DOCUMENT EXCERPT:
Cereal Mashing or How I plan to make the best oatmeal stout ever:
HBS Blogger Chris Corcoran
The holidays are over, the sun is staying out a little longer each day, and it’s still bitterly cold out…..must be January! I haven’t put out a post in a while but that doesn’t mean I haven’t been brewing. Currently the Eisbock is cold conditioning and I’ll be freeze distilling it in just a few weeks. First, my buddy and I are going to practice freeze distilling on his Apple Wine. I’ll have the full write up in about a month.
The other day I was asked about substituting Stone ground oats in place of the brew store’s standard flaked oats. My answer? Cereal mash! The idea is simple; much of what we eat has some sort of starch and these starches are converted into sugar in the mashing process. So how exactly do you use store bought old fashioned stone ground oats or any other starch laden food (potatoes, wheat, rice, corn, etc.) in brewing?
When you buy flaked oats in the brew store the oats have already been gelatinized, rolled, and made ready to use. We simply have to do this ourselves and it is no more complicated than making a bowl of old fashioned oatmeal.
The process is called a Cereal Mash. The process is very simple.
1: Break down your adjunct in to small pieces. Mill, ground down, cut, or shred the adjunct into a fine grist, no bigger than oatmeal, no smaller than your milled grain. Try to keep this adjunct between 10 and 20 percent of your total grain bill. The enzymes in your grain will be what breaks down the starch. Too much adjunct and you won’t convert all the starch, too little and you won’t get much noticeable contribution.

DATASET EXTRACT:
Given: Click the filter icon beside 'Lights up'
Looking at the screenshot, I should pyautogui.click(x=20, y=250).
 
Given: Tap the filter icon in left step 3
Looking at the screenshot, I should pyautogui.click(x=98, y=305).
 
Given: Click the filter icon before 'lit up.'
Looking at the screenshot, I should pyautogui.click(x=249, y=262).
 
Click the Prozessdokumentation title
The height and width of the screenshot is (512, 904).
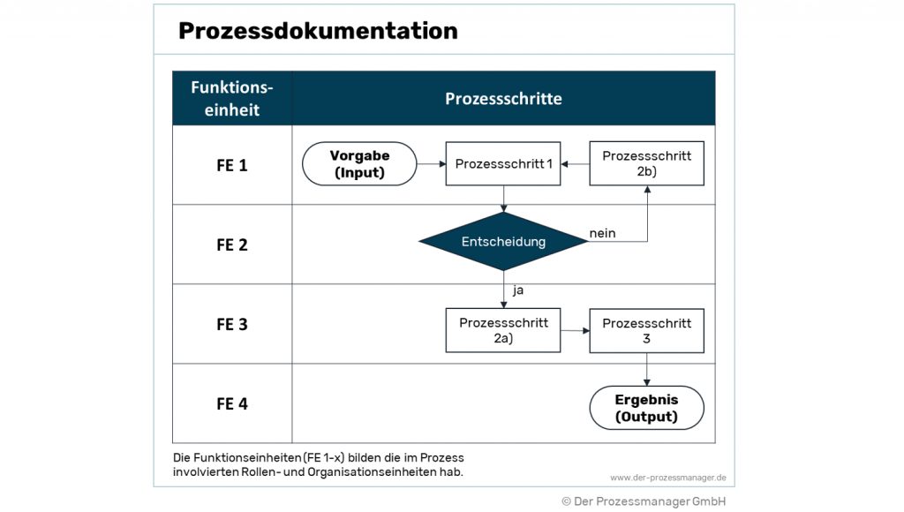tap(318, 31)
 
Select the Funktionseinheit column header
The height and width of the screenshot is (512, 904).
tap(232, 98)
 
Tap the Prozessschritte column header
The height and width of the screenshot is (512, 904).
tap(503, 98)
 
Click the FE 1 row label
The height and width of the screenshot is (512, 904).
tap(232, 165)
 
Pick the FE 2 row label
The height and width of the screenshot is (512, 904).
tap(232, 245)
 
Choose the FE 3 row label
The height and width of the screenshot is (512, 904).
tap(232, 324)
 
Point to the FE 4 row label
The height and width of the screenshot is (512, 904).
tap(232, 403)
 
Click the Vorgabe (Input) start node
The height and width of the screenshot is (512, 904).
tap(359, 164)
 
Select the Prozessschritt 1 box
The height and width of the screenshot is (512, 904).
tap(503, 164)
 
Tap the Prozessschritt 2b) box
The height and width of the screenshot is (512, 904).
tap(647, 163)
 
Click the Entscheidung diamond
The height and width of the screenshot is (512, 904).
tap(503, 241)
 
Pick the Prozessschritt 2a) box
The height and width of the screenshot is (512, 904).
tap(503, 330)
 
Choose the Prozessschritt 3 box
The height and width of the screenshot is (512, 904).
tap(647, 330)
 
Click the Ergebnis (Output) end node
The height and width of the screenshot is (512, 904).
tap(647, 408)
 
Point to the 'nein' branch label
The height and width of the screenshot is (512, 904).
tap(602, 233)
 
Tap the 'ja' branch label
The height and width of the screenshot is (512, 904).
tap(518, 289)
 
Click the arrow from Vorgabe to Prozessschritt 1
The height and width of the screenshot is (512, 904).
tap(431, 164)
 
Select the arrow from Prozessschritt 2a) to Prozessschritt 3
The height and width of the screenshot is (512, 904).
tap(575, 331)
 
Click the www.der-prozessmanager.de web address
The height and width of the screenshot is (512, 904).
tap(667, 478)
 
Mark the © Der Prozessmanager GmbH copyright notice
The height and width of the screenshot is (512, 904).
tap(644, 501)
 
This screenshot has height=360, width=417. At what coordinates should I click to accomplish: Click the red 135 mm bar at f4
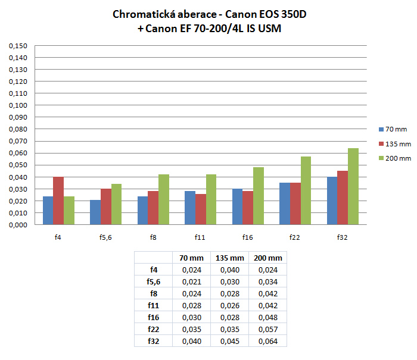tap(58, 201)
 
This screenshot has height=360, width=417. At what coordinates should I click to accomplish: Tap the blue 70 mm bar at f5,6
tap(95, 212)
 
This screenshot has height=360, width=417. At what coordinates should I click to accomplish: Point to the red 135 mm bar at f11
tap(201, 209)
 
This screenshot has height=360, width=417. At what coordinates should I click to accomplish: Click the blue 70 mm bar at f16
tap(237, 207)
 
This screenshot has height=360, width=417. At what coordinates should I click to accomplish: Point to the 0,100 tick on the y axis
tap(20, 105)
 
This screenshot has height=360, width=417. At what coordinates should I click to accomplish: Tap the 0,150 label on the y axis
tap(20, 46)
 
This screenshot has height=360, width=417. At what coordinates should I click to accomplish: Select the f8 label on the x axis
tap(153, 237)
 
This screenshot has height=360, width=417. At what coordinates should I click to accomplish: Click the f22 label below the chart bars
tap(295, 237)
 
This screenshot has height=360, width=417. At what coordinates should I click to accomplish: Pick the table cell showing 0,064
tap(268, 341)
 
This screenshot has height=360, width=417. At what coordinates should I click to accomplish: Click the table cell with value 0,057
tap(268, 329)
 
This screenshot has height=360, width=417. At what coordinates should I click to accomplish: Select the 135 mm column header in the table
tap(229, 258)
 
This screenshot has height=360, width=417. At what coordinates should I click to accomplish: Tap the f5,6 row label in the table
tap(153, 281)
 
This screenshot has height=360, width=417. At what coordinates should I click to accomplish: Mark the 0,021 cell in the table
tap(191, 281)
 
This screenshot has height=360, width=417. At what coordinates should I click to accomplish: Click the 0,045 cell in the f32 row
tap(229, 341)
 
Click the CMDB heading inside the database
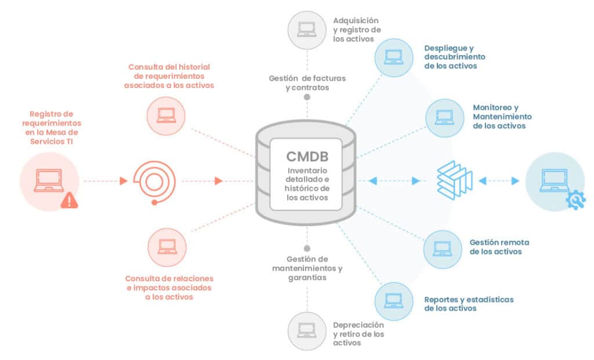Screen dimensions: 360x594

==

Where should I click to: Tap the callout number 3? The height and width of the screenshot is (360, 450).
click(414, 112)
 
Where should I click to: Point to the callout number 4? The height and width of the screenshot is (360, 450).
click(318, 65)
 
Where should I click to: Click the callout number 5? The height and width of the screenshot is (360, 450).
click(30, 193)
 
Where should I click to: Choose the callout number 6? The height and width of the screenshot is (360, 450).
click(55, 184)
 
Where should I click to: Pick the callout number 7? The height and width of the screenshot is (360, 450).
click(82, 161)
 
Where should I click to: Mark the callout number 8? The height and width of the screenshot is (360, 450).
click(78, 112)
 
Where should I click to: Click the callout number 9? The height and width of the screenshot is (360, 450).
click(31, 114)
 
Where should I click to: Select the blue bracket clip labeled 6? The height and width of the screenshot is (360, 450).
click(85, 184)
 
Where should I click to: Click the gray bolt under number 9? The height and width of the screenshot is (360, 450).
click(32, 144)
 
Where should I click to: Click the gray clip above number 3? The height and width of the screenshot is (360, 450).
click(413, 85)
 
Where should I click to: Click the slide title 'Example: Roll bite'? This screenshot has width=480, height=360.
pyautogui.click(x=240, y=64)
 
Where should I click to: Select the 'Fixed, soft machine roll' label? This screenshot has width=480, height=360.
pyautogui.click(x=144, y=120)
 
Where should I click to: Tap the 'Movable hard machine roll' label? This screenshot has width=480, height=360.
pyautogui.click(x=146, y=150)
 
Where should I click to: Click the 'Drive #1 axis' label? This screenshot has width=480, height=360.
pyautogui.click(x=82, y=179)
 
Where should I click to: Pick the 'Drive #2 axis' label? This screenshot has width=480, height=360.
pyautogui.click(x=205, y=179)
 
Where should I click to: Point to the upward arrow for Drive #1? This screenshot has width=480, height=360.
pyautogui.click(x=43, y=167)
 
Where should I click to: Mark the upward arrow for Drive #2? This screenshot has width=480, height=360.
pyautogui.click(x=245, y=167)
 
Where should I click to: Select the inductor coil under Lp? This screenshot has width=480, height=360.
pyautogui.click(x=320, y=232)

* * *

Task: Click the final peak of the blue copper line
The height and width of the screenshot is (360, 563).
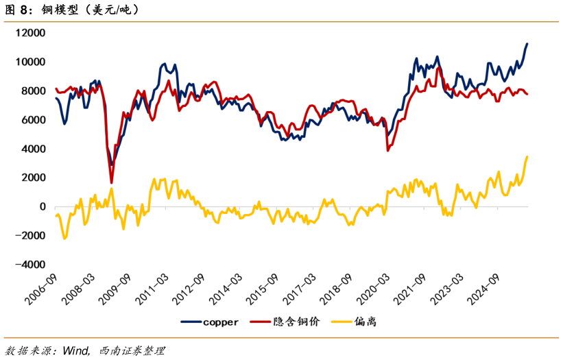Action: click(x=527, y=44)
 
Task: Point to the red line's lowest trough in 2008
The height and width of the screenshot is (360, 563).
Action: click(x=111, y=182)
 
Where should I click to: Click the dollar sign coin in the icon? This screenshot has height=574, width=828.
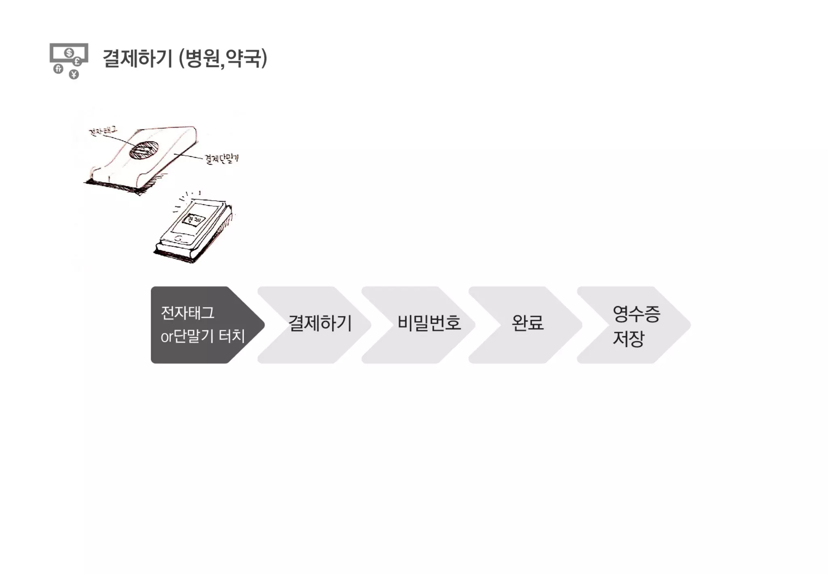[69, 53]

ACTION ITEM A: According to the post on cereal mashing, why should the adjunct be kept between 10 and 20 percent of the total grain bill? Answer in one to three sentences.
ACTION ITEM B: Carry on the post on cereal mashing from where it stops.
The material that comes after the post on cereal mashing is separate from it.

RESPONSE AREA A: The enzymes in the grain are what break down the adjunct's starch. With too much adjunct, not all of the starch gets converted. With too little, the adjunct makes little noticeable contribution.

RESPONSE AREA B:
2: Add warm water to the milled adjunct. I shoot for water at about 150 degrees. Most starches will gelatinize at around 150 degrees, some starches benefit from a slightly lower temp (oats and wheat) while some like higher temps (rice and corn). I add about 2 quarts of water per pound of adjunct. Let rest at this temp for 15 to 20 minutes.
3: After the rest, bring the mash up to a boil for 20 or so minutes. Keep stirring so that the contents don’t burn! If the boil is too thick add a little extra water.
4: Lastly, add your adjunct to your mash. There are several different ways to do this step and much will depend on your set up and experience. The first option is to treat the cereal mash as a decoction mash or step mash addition. Aim to have your initial mash at protein rest levels (120 degrees to 130 degrees) and then add the boiling water/adjunct mix in to raise your temp up to saccrification rest. Another option is to cool your cereal mash down to your saccrification rest temp before adding it in. Any way you go, you’ll need to do some on the fly adjustments. I’d recommend having some extra hot and cold water around to help adjust your overall mash temp.
I’m brewing up my Oatmeal stout this weekend and will be using 1.5 lbs. stone ground oats in place of the standard 1 lb. flaked oats. I hope to achieve a pleasantly strong oatmeal flavor. I’ll let you know how it goes!